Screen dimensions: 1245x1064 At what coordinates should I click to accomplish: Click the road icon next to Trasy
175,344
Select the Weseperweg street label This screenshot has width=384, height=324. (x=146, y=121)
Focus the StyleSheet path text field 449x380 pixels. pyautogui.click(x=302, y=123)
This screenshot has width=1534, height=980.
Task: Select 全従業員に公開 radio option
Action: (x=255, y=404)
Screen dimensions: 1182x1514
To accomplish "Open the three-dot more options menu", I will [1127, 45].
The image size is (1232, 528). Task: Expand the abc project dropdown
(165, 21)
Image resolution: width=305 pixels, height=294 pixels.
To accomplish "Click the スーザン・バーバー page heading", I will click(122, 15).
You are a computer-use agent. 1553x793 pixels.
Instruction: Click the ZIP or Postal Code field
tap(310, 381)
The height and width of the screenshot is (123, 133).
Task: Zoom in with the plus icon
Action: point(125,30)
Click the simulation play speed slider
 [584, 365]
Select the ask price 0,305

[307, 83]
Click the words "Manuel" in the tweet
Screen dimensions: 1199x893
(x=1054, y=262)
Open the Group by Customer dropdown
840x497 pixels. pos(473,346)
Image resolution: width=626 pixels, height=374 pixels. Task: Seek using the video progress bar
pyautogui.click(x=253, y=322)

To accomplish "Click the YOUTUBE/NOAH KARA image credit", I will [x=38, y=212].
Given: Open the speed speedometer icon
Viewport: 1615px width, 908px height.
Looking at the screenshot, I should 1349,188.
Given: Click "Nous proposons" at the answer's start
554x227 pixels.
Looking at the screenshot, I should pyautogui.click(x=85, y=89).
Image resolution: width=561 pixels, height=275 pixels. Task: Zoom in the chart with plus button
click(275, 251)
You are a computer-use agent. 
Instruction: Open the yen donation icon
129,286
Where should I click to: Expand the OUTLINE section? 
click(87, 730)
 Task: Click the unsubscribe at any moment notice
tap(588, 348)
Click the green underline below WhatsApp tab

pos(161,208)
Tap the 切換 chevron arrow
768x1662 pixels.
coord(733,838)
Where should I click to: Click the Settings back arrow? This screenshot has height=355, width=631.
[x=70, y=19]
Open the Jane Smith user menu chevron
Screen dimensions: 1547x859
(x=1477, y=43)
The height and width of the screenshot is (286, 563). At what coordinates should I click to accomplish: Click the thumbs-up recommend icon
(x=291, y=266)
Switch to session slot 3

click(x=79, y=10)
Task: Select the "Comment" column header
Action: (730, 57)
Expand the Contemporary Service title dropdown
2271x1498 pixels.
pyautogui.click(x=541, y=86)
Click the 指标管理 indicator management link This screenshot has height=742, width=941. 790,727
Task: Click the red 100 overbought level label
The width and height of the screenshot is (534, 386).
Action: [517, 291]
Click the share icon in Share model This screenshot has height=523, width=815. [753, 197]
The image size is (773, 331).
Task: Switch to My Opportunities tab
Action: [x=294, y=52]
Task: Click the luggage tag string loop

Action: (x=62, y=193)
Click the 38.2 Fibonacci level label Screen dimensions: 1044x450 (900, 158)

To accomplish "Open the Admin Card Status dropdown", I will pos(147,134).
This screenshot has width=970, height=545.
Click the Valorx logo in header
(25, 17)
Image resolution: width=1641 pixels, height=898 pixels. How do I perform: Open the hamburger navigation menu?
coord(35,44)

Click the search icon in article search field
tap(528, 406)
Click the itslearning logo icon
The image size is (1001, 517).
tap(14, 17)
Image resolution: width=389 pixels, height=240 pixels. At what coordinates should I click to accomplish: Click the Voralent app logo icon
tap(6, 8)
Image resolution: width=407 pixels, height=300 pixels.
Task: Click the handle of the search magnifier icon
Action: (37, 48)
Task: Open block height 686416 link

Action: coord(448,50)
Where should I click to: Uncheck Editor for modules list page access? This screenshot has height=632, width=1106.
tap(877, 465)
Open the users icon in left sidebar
════════════════════
> Short task: Write out all the lines above again, replacing each "dropdown" with "drop-down list" and changing nothing else.

> Full response:
Screen dimensions: 1245x1064 At what coordinates should I click to accomplish: Click the road icon next to Trasy
175,344
Select the Weseperweg street label This screenshot has width=384, height=324. (x=146, y=121)
Focus the StyleSheet path text field 449x380 pixels. pyautogui.click(x=302, y=123)
This screenshot has width=1534, height=980.
Task: Select 全従業員に公開 radio option
Action: (x=255, y=404)
Screen dimensions: 1182x1514
To accomplish "Open the three-dot more options menu", I will [1127, 45].
The image size is (1232, 528). Task: Expand the abc project drop-down list
(165, 21)
Image resolution: width=305 pixels, height=294 pixels.
To accomplish "Click the スーザン・バーバー page heading", I will click(122, 15).
You are a computer-use agent. 1553x793 pixels.
Instruction: Click the ZIP or Postal Code field
tap(310, 381)
The height and width of the screenshot is (123, 133).
Task: Zoom in with the plus icon
Action: point(125,30)
Click the simulation play speed slider
 [584, 365]
Select the ask price 0,305

[307, 83]
Click the words "Manuel" in the tweet
Screen dimensions: 1199x893
(x=1054, y=262)
Open the Group by Customer drop-down list
840x497 pixels. pos(473,346)
Image resolution: width=626 pixels, height=374 pixels. Task: Seek using the video progress bar
pyautogui.click(x=253, y=322)

To accomplish "Click the YOUTUBE/NOAH KARA image credit", I will [x=38, y=212].
Given: Open the speed speedometer icon
Viewport: 1615px width, 908px height.
Looking at the screenshot, I should 1349,188.
Given: Click "Nous proposons" at the answer's start
554x227 pixels.
Looking at the screenshot, I should pyautogui.click(x=85, y=89).
Image resolution: width=561 pixels, height=275 pixels. Task: Zoom in the chart with plus button
click(275, 251)
You are a computer-use agent. 
Instruction: Open the yen donation icon
129,286
Where should I click to: Expand the OUTLINE section? 
click(87, 730)
 Task: Click the unsubscribe at any moment notice
tap(588, 348)
Click the green underline below WhatsApp tab

pos(161,208)
Tap the 切換 chevron arrow
768x1662 pixels.
coord(733,838)
Where should I click to: Click the Settings back arrow? This screenshot has height=355, width=631.
[x=70, y=19]
Open the Jane Smith user menu chevron
Screen dimensions: 1547x859
(x=1477, y=43)
The height and width of the screenshot is (286, 563). At what coordinates should I click to accomplish: Click the thumbs-up recommend icon
(x=291, y=266)
Switch to session slot 3

click(x=79, y=10)
Task: Select the "Comment" column header
Action: (730, 57)
Expand the Contemporary Service title drop-down list
2271x1498 pixels.
pyautogui.click(x=541, y=86)
Click the 指标管理 indicator management link This screenshot has height=742, width=941. 790,727
Task: Click the red 100 overbought level label
The width and height of the screenshot is (534, 386).
Action: [517, 291]
Click the share icon in Share model This screenshot has height=523, width=815. [753, 197]
The image size is (773, 331).
Task: Switch to My Opportunities tab
Action: [x=294, y=52]
Task: Click the luggage tag string loop

Action: (x=62, y=193)
Click the 38.2 Fibonacci level label Screen dimensions: 1044x450 (900, 158)

To accomplish "Open the Admin Card Status drop-down list", I will pos(147,134).
This screenshot has width=970, height=545.
Click the Valorx logo in header
(25, 17)
Image resolution: width=1641 pixels, height=898 pixels. How do I perform: Open the hamburger navigation menu?
coord(35,44)

Click the search icon in article search field
tap(528, 406)
Click the itslearning logo icon
The image size is (1001, 517).
tap(14, 17)
Image resolution: width=389 pixels, height=240 pixels. At what coordinates should I click to accomplish: Click the Voralent app logo icon
tap(6, 8)
Image resolution: width=407 pixels, height=300 pixels.
Task: Click the handle of the search magnifier icon
Action: (37, 48)
Task: Open block height 686416 link

Action: coord(448,50)
Where should I click to: Uncheck Editor for modules list page access? This screenshot has height=632, width=1106.
tap(877, 465)
Open the users icon in left sidebar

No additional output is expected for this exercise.